▶ [WHAT THIS TASK INVOLVES]: Tally the lines below that contain the word "computer", then give the tally alone.

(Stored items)

========================================

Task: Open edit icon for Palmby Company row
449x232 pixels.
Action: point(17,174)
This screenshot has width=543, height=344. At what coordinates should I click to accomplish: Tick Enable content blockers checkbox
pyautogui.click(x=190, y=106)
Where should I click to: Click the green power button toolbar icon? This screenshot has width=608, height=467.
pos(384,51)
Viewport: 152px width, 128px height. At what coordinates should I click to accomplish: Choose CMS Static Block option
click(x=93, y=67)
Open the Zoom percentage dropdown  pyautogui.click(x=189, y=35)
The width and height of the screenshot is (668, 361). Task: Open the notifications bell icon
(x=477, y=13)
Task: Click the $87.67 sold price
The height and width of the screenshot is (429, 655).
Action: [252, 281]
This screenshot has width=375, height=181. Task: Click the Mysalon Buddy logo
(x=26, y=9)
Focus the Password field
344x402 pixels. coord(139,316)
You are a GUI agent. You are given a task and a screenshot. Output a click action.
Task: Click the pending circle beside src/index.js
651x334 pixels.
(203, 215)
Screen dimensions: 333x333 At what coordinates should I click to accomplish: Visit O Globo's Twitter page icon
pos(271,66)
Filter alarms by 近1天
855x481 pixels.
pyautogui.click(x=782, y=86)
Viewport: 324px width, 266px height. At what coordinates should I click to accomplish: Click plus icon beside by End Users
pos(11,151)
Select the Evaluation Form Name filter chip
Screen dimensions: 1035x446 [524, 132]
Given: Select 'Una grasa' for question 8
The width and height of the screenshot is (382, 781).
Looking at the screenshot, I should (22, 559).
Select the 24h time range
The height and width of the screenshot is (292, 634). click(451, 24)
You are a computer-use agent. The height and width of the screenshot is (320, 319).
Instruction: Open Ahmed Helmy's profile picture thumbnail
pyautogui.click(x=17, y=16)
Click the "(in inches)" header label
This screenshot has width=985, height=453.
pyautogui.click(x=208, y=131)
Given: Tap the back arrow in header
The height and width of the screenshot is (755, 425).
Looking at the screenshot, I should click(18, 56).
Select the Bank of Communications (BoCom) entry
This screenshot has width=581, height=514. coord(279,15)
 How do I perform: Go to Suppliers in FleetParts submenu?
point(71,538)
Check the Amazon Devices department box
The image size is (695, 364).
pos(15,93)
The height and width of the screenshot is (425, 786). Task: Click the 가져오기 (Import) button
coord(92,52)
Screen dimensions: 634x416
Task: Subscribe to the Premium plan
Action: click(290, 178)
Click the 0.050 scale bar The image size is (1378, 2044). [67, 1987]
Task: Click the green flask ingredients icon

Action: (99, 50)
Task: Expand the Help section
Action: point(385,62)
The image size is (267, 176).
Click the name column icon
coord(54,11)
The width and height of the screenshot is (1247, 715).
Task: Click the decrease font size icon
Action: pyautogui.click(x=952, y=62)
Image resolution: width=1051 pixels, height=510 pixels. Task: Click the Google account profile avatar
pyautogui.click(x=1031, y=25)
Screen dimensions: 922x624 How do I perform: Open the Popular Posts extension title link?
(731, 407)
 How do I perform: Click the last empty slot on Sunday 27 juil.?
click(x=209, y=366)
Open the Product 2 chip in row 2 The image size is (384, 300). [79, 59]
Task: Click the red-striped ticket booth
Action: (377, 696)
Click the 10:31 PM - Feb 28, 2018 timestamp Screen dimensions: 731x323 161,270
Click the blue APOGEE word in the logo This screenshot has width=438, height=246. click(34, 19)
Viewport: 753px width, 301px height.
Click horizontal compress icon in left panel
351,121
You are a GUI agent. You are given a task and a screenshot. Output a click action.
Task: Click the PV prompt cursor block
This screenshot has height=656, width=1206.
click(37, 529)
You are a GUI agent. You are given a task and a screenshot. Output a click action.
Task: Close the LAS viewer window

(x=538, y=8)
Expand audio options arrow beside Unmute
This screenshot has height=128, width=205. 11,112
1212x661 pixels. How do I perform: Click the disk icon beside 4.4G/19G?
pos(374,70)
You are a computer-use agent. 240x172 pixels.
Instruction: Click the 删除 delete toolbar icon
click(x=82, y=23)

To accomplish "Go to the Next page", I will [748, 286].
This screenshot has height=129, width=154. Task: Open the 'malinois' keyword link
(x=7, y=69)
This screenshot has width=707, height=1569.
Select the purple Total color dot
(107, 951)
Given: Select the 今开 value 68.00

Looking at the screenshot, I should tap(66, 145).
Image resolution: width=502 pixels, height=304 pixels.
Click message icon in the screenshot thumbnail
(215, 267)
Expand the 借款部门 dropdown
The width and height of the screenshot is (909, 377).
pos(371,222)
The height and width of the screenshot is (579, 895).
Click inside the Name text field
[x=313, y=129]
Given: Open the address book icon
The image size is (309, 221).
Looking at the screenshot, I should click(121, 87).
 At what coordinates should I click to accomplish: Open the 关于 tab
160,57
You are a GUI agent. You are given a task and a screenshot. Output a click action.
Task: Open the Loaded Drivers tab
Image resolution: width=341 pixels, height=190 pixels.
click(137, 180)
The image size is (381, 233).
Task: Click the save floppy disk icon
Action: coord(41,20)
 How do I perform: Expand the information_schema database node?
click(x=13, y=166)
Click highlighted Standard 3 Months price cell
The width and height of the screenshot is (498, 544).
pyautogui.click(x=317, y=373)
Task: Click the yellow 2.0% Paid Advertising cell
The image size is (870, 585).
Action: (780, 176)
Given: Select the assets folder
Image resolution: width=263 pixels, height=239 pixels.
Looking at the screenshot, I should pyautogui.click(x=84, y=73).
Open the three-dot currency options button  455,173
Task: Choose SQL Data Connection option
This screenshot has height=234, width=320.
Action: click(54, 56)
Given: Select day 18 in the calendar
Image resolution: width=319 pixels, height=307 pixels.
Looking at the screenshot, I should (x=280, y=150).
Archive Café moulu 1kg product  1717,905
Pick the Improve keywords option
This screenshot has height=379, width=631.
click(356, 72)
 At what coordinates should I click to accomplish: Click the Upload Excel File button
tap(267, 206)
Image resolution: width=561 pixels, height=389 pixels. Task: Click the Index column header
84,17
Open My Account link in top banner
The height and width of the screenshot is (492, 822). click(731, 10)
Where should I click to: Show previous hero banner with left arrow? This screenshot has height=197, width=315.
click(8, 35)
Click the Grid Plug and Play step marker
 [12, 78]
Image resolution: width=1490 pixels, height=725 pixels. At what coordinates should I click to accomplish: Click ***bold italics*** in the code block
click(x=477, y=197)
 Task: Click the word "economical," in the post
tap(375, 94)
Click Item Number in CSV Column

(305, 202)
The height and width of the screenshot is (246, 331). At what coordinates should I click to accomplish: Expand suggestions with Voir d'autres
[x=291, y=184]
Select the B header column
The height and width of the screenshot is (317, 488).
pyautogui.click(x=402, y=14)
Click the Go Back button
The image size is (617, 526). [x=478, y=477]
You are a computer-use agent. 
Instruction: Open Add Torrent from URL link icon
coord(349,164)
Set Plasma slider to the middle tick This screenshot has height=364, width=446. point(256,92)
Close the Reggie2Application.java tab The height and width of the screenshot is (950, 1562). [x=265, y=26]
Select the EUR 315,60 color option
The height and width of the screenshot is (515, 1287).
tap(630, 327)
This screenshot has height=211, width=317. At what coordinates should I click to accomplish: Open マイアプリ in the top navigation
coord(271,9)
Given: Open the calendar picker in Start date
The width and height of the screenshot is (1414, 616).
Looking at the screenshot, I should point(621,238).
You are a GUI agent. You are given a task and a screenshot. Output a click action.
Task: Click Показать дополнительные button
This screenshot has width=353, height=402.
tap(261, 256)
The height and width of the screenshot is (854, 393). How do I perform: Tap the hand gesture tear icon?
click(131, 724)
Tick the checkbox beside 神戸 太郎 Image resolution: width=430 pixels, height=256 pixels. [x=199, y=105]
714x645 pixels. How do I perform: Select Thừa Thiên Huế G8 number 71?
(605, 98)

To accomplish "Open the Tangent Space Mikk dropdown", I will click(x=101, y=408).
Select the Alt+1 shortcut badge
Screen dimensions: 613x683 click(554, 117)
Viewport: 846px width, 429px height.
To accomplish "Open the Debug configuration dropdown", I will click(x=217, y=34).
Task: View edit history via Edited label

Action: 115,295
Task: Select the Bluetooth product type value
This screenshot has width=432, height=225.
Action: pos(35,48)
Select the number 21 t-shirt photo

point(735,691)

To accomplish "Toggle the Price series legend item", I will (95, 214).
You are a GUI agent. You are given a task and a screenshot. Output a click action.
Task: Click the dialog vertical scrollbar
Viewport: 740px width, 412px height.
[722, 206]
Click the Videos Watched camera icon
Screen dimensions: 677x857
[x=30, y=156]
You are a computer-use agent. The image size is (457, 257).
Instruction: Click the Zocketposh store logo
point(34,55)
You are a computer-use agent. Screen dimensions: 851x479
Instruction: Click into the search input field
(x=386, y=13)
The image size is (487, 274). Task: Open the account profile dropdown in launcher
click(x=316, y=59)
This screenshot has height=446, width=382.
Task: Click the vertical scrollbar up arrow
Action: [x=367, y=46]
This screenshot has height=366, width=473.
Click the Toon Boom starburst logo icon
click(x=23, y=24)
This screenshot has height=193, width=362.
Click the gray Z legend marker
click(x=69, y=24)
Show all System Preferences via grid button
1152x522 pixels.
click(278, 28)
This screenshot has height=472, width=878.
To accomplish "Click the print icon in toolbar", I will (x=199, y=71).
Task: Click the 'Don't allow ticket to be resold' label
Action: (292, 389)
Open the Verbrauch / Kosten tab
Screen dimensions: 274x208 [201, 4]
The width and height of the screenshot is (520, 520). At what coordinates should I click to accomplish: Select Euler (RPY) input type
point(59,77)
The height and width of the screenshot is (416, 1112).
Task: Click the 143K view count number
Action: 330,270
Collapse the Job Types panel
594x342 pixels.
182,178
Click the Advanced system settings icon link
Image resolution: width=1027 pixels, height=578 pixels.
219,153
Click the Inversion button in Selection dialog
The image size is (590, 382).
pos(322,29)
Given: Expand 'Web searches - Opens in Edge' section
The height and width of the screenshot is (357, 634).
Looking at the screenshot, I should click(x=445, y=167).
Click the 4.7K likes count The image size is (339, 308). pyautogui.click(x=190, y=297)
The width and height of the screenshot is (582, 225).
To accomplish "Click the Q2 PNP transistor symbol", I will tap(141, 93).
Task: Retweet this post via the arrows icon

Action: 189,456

========================================

▶ [EXERCISE ANSWER]: 5